As I conclude this post, let me emphasize that I am not qualified to address how practical (or impractical) batch testing might be in our current situation with coronavirus. My point here is that students can learn that probabilistic thinking can sometimes produce effective strategies for overcoming problems. More specifically, the batch testing example can help students to deepen their understanding of probability rules, discrete random variables, and expected values.
This example also provides an opportunity to discuss timely and complex issues about testing for a disease when tests are scarce or expensive. One issue is the difficulty of estimating the value of p, the probability than an individual to be tested has the disease. In the rapidly evolving case of coronavirus, this probability varies considerably by place, time, and health status of the people to be tested. Here are some data about estimating the probability that an individual to be tested has the disease:
- The COVID Tracking Project (here) reports that as of March 29, the United States has seen 139,061 positive results in 831,351 coronavirus tests, for a percentage of 16.7%. The vast majority who have taken a test thus far have displayed symptoms or been in contact with others who have tested positive, so this should not be regarded as an estimate of the prevalence of the disease in the general public. State-by-state data can be found here.
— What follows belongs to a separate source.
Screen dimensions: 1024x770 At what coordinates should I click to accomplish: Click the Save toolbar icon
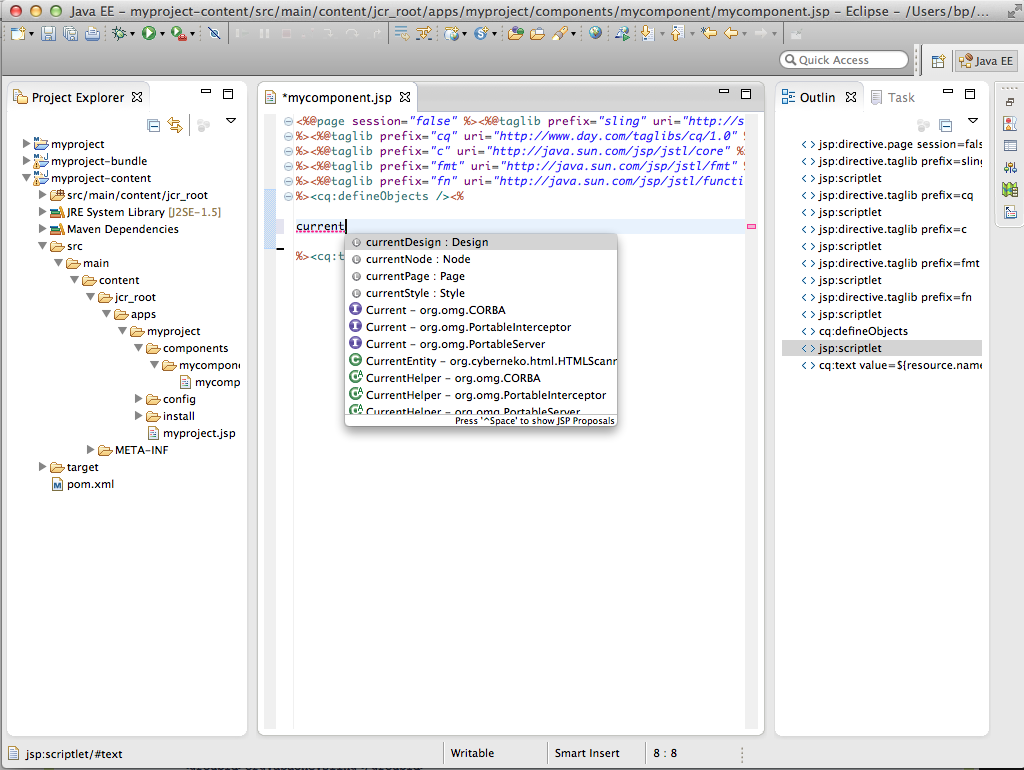pyautogui.click(x=48, y=34)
- Also as of the afternoon of March 29, the San Luis Obispo County (where I live) Public Health Department has tested 404 people and obtained 33 positive results (8.2%). Another 38 positive test results in SLO County have been reported by private labs, but no public information has been released about the number of tests conducted by these private labs. Information for SLO is updated daily here.
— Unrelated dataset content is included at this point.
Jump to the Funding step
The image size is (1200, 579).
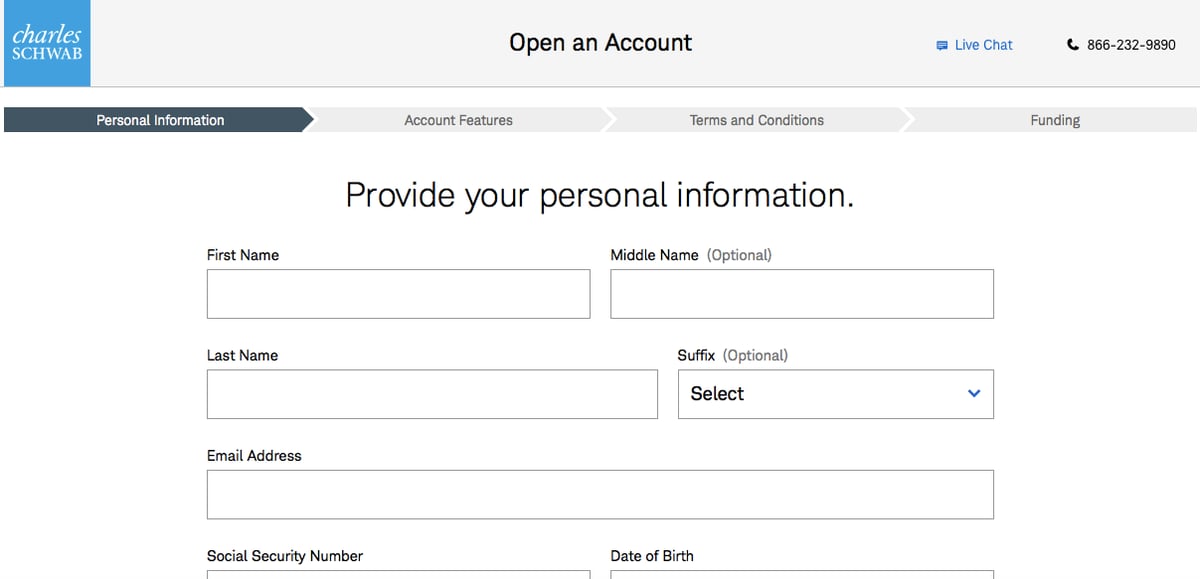point(1055,120)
- Iceland has conducted tests much more broadly than most countries, including individuals who do not have symptoms (see here). As of March 29, Iceland’s Directorate of Health is reporting (here) that 1020 of 15,484 people (6.6%) have tested positive for coronavirus.
Also note that the assumption of independence in the batch testing example is unreasonable if the people to be tested have been in contact with each other. In the early days of this pandemic, one criterion for being tested has been proximity to others who have tested positive. Another note is that the batch testing analysis does not take into account that test results may not always be correct.
Like everyone, I hope that more and more tests for coronavirus become widely available in the very near future.
P.S. For statistics teachers who are making an abrupt transition to teaching remotely, I recommend the StatTLC (Statistics Teaching and Learning Corner) blog (here), which has recently published several posts with helpful advice on this very timely topic.